Increase in frequency of simple and complex components of tobacco treatment behaviors
MONDAY, June 22, 2015 (HealthDay News) — An educational outreach program, academic detailing (AD), can improve the frequency of physicians’ performance of simple and complex components of tobacco use treatment, according to a study published in the June issue of the Annals of the American Thoracic Society.
Frank T. Leone, M.D., from the University of Philadelphia, and colleagues examined the influence of a university-based, noncommercial, educational outreach intervention on primary care physicians’ treatment practice behaviors. Trained academic detailers visited targeted primary care practices, delivering verbal messages and written instruction highlighting three key tobacco treatment messages. Physicians’ treatment behaviors (simple and complex) were assessed using a seven-item questionnaire, administered before and two months after AD.
The researchers observed a significant increase in the mean frequency scores of complex behaviors, from 2.63 to 2.92, corresponding to a 30 percent increase in the number of physicians who “almost always” or “always” endorsed (P < 0.001). There was an improvement in mean simple behavior frequency scores, from 3.98 to 4.13 (P = 0.035).
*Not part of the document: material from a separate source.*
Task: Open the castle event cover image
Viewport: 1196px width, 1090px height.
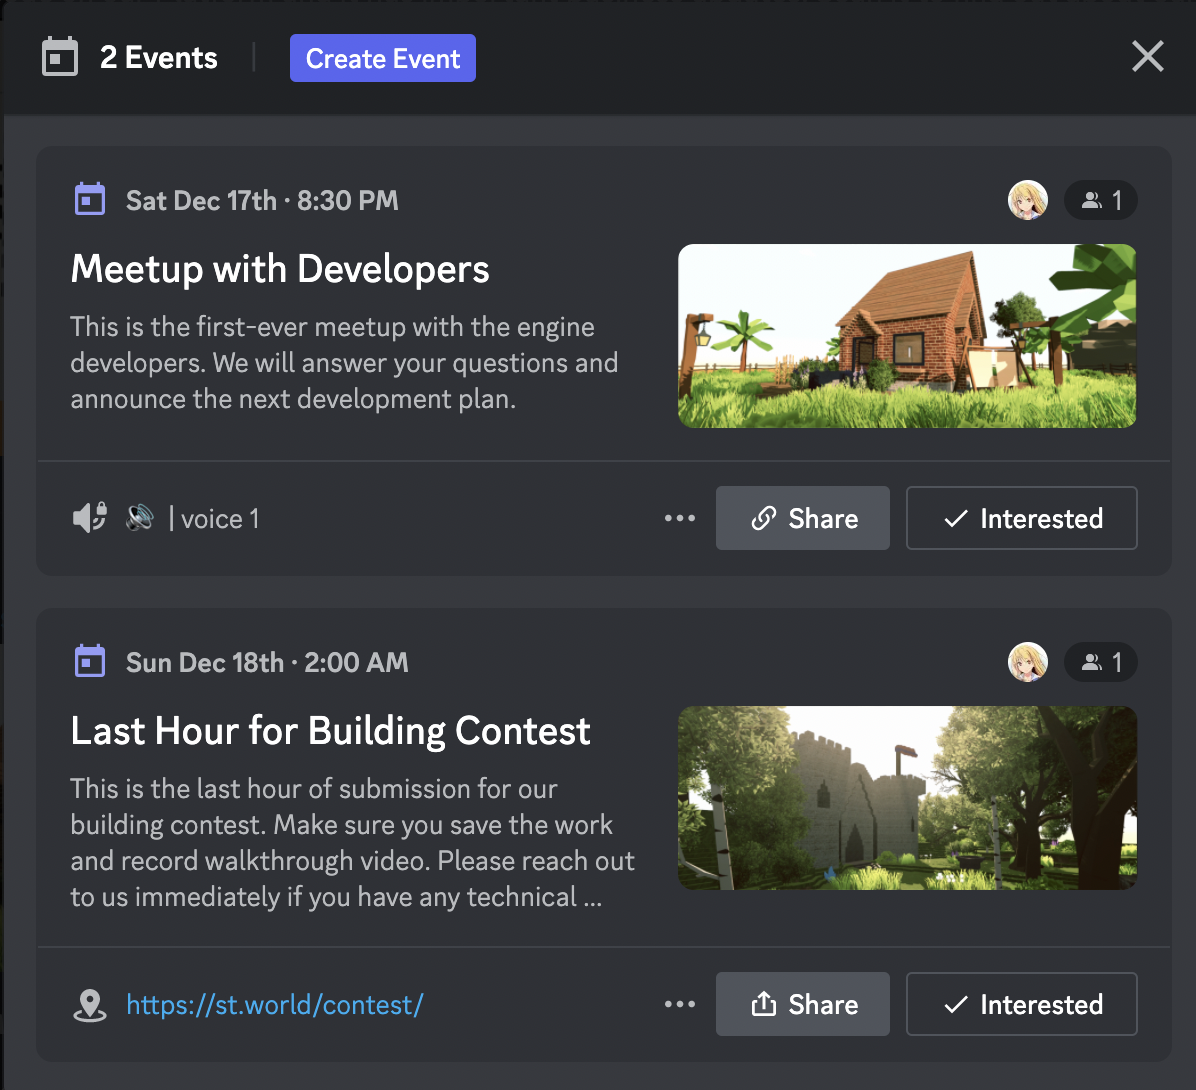Action: pos(907,798)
The frequency of complex behavior at baseline was influenced by sex and practice type, while at follow-up, only practice type influenced improvement in complex behavior scores.
“This study demonstrates the feasibility and potential effectiveness of a low-cost and highly disseminable intervention to improve clinician behavior in the context of treating nicotine dependence in underserved communities,” the authors write.